→ Task to carry out
Update the stretch of the kswapd descriptor thread from "On Thu, 14 Apr" through "common reclaim algorithms." by changing "wait queue" to "waitqueue", and give that revised passage.

→ Excerpt
Re: [PATCH V4 01/10] Add kswapd descriptor

Ying Han <yinghan@xxxxxxxxxx> · Thu, 14 Apr 2011 20:35:00 -0700

On Thu, Apr 14, 2011 at 5:04 PM, KAMEZAWA Hiroyuki <kamezawa.hiroyu@xxxxxxxxxxxxxx> wrote:

On Thu, 14 Apr 2011 15:54:20 -0700

Ying Han <yinghan@xxxxxxxxxx> wrote:

> There is a kswapd kernel thread for each numa node. We will add a different

> kswapd for each memcg. The kswapd is sleeping in the wait queue headed at

> kswapd_wait field of a kswapd descriptor. The kswapd descriptor stores

> information of node or memcg and it allows the global and per-memcg background

> reclaim to share common reclaim algorithms.

>

> This patch adds the kswapd descriptor and moves the per-node kswapd to use the

> new structure.

>

No objections to your direction but some comments.

> changelog v2..v1:

> 1. dynamic allocate kswapd descriptor and initialize the wait_queue_head of pgdat

> at kswapd_run.

> 2. add helper macro is_node_kswapd to distinguish per-node/per-cgroup kswapd

> descriptor.

>

> changelog v3..v2:

> 1. move the struct mem_cgroup *kswapd_mem in kswapd sruct to later patch.

→ Raw data
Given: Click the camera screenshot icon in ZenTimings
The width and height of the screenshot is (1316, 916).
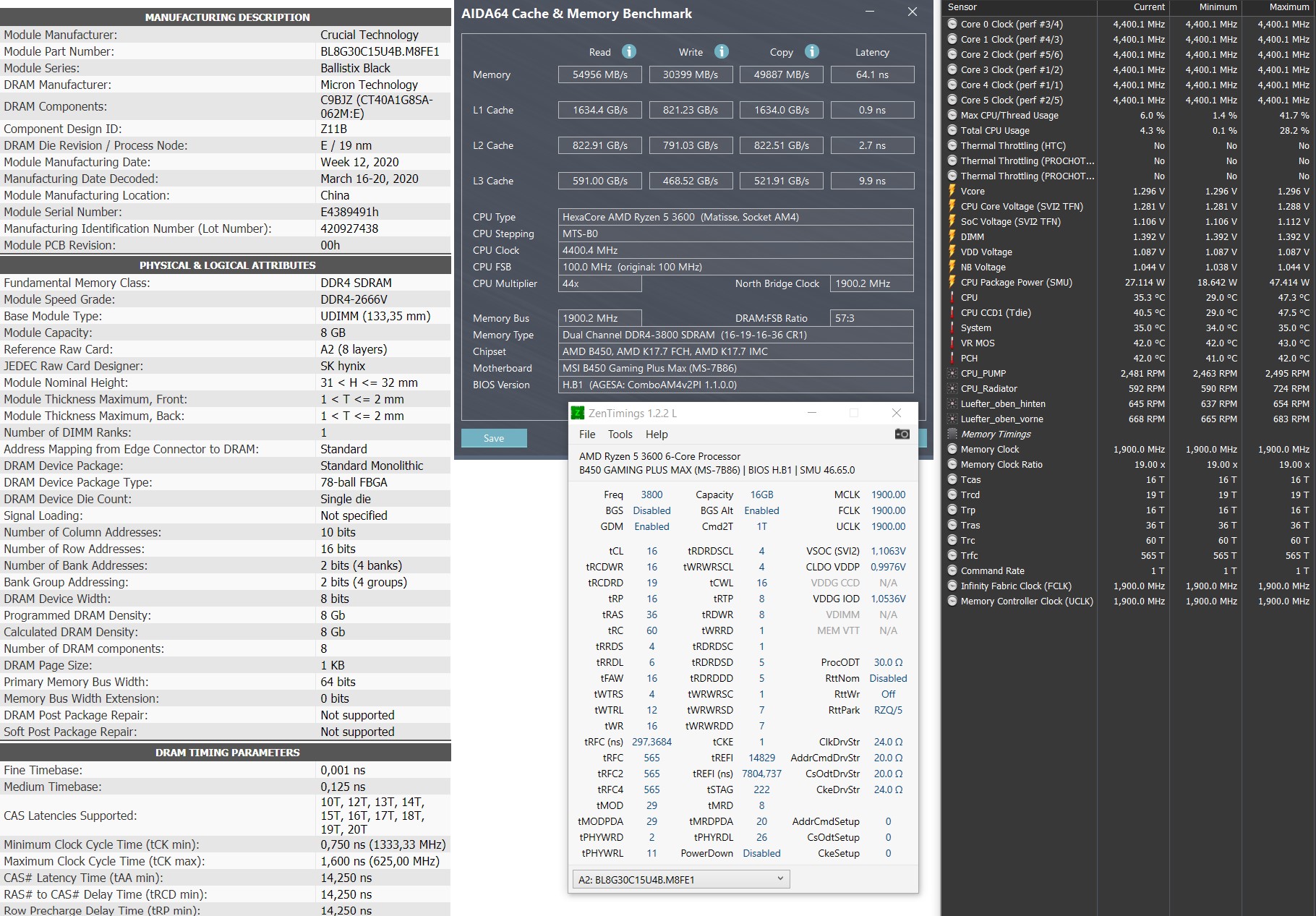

→ Full answer
On Thu, 14 Apr 2011 15:54:20 -0700

Ying Han <yinghan@xxxxxxxxxx> wrote:

> There is a kswapd kernel thread for each numa node. We will add a different

> kswapd for each memcg. The kswapd is sleeping in the waitqueue headed at

> kswapd_wait field of a kswapd descriptor. The kswapd descriptor stores

> information of node or memcg and it allows the global and per-memcg background

> reclaim to share common reclaim algorithms.